No ano passado, a psicóloga Líria Santos, de 31 anos, fez uma checagem de rotina no extrato de sua mãe, Almerita dos Santos, de 68 anos, trabalhadora rural aposentada. Identificou desconto mensal de R$ 60 creditado a uma das associações investigadas.
— Nunca autorizamos esse débito. Minha mãe não se lembra de ter contratado nenhum serviço ou associação — afirma Líria.
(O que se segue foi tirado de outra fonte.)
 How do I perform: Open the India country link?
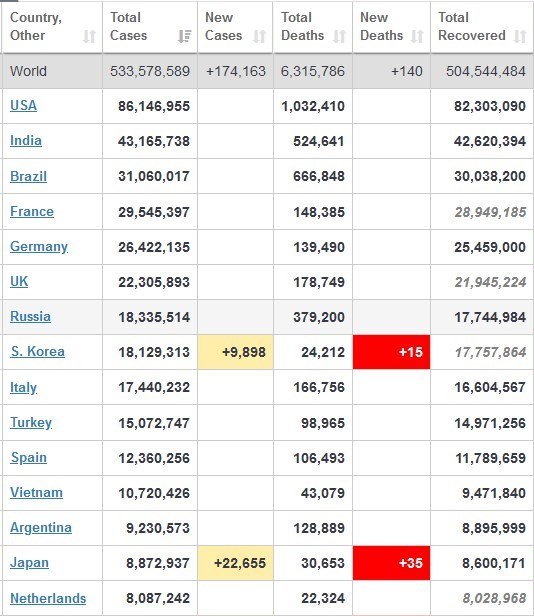(26, 141)
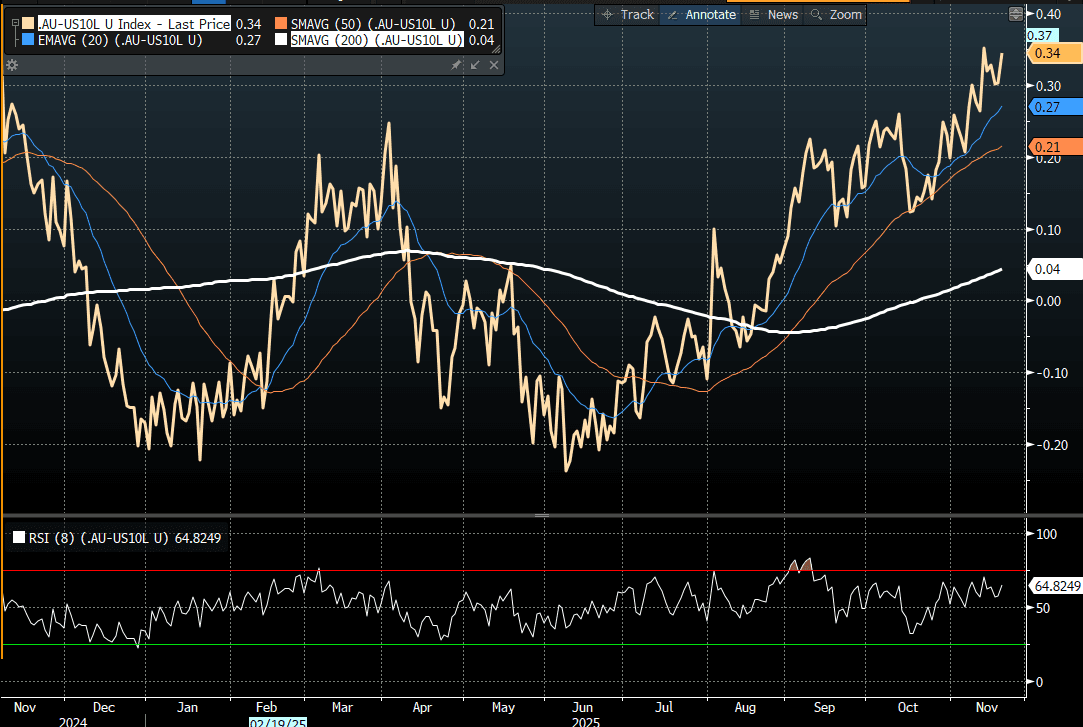Collapse the legend series tree
Image resolution: width=1083 pixels, height=727 pixels.
coord(13,23)
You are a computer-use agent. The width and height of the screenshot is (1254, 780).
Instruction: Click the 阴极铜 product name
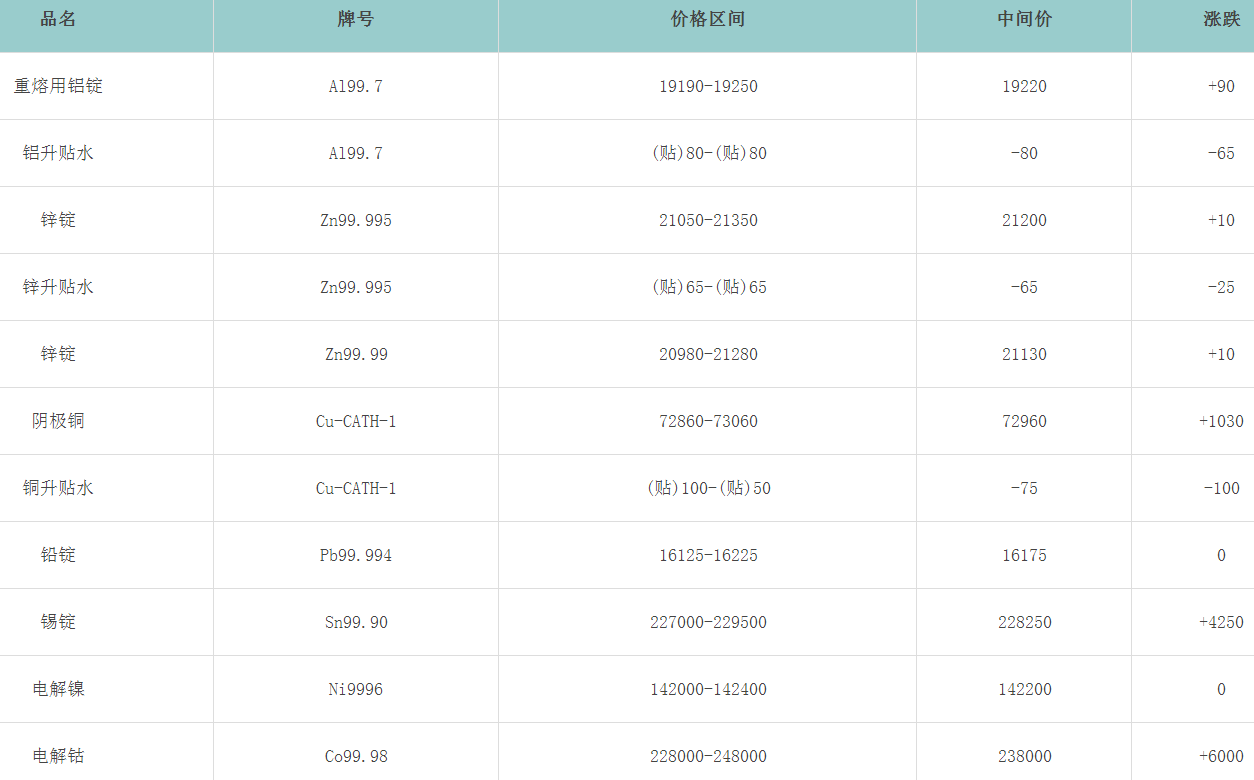(58, 421)
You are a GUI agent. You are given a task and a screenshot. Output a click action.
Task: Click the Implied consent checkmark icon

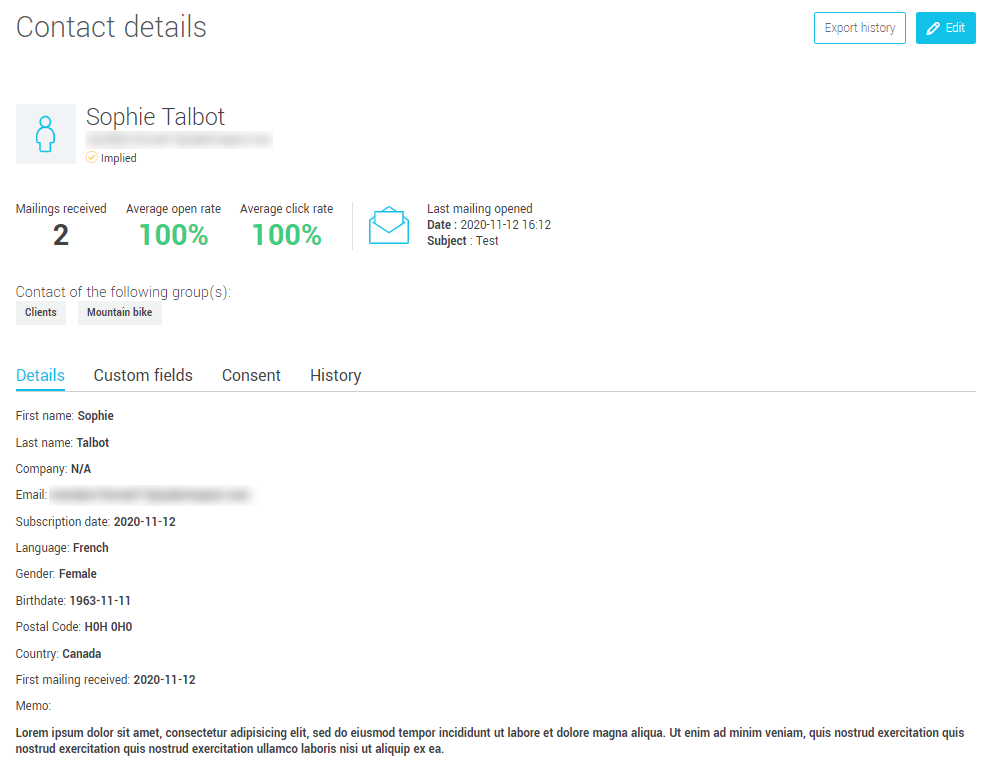[92, 158]
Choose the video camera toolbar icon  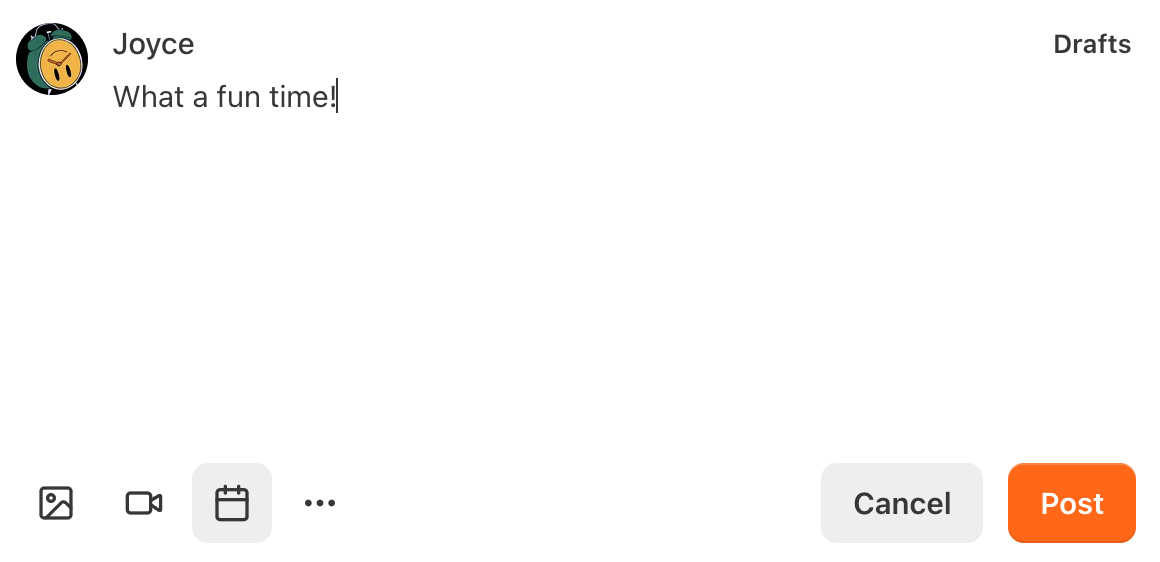tap(144, 503)
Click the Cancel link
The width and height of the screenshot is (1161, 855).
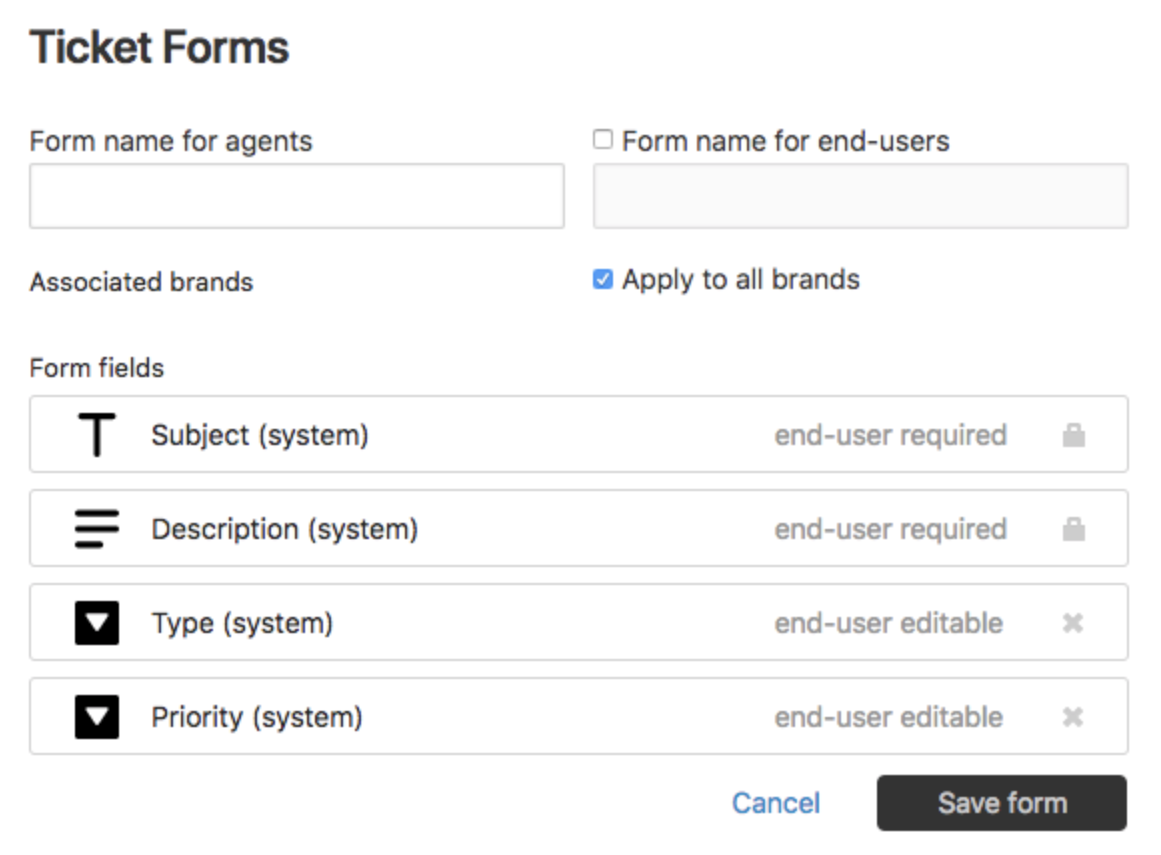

Segundo o extrato, a cobrança foi iniciada em junho de 2023, sendo encerrada em agosto de 2024, após Líria e Almerita realizarem o cancelamento pelo Meu INSS. A família entrou na Justiça e obteve ganho de causa. Durante o processo, a defesa da associação chegou a apresentar uma gravação em que Almerinda aparentava estar aderindo ao pagamento para a associação.
— A mulher do telefone já tinha as informações: CPF, número do benefício e pedia confirmação — diz Líria. — Quando minha mãe demorava, a forçavam a dizer “sim”.
Segundo ela, o diálogo foi conduzido com termos técnicos e fala acelerada, dificultando a compreensão. O juiz considerou a adesão inválida.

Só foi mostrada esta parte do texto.